Day of infamy

Dreaming War: blood for oil and the Cheney-Bush junta

Gore Vidal <em>Clairview Books, 208pp, £9.95

Has Gore Vidal gone mad? It might be unkind to ask this question of a 77-year-old writer who has made a distinguished contribution to causes that many NS readers will no doubt support: atheism, exposing the evils of much US foreign policy, gay rights and so on. Yet it is hard to believe that many people will read this collection of Vidal's essays from the past decade or so without the thought crossing their minds.

Vidal's central thesis remains, as ever, that he is "the last defender of the American republic", the authentic heir of the Founding Fathers. Brought up in an isolationist family at the heart of the Washington, DC political elite, he retains the belief that - in the words of the interviewer Mark Cooper, reproduced in this new volume - "the United States should retreat back to its more Jeffersonian roots, that it should stop meddling in the affairs of other nations and the private affairs of its own citizens". The US should pack up its army and go home, Vidal says, "with no exceptions. We are not the world's policeman. And we cannot even police the United States except to steal money from the people and generally wreak havoc."

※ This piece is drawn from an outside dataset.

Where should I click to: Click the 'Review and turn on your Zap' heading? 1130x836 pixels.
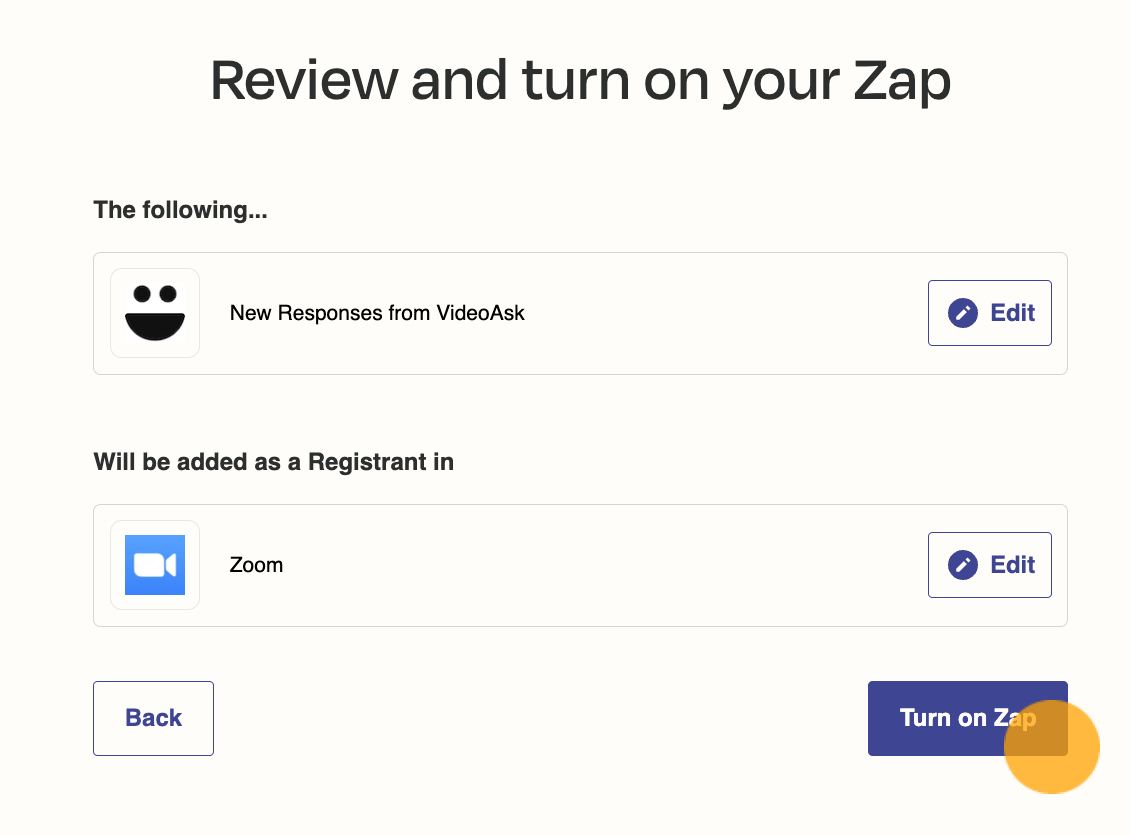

In a book supposedly about the events of 11 September 2001 and their aftermath, it might at first seem odd that Vidal's lengthy exchange with Clive James about Pearl Harbor is reprinted here from the pages of the Times Literary Supplement, but that "day of infamy" is central to Vidal's thinking. He believes the "police state" that prevails in the US originated with Franklin D Roosevelt and Harry Truman. Vidal has been the leading exponent of the theory that Roosevelt deliberately provoked the Japanese attack on Pearl Harbor, in December 1941, to draw an essentially isolationist US public into the Second World War. From this essentially false casus belli stems the still current rationale for US empire - that the US must be vigilant against foreign foes - and the resulting high taxes and stringent state powers necessary for its maintenance.

Vidal scorns any belief that US power can be used benevolently; he dismisses this Wilsonian strand in US foreign policy as "idealistic". He even suggests that America's involvement in the Second World War was only "perhaps" beneficial for the world. The only rationale he would accept for US military action would be "if there was an army in Mexico about to invade us".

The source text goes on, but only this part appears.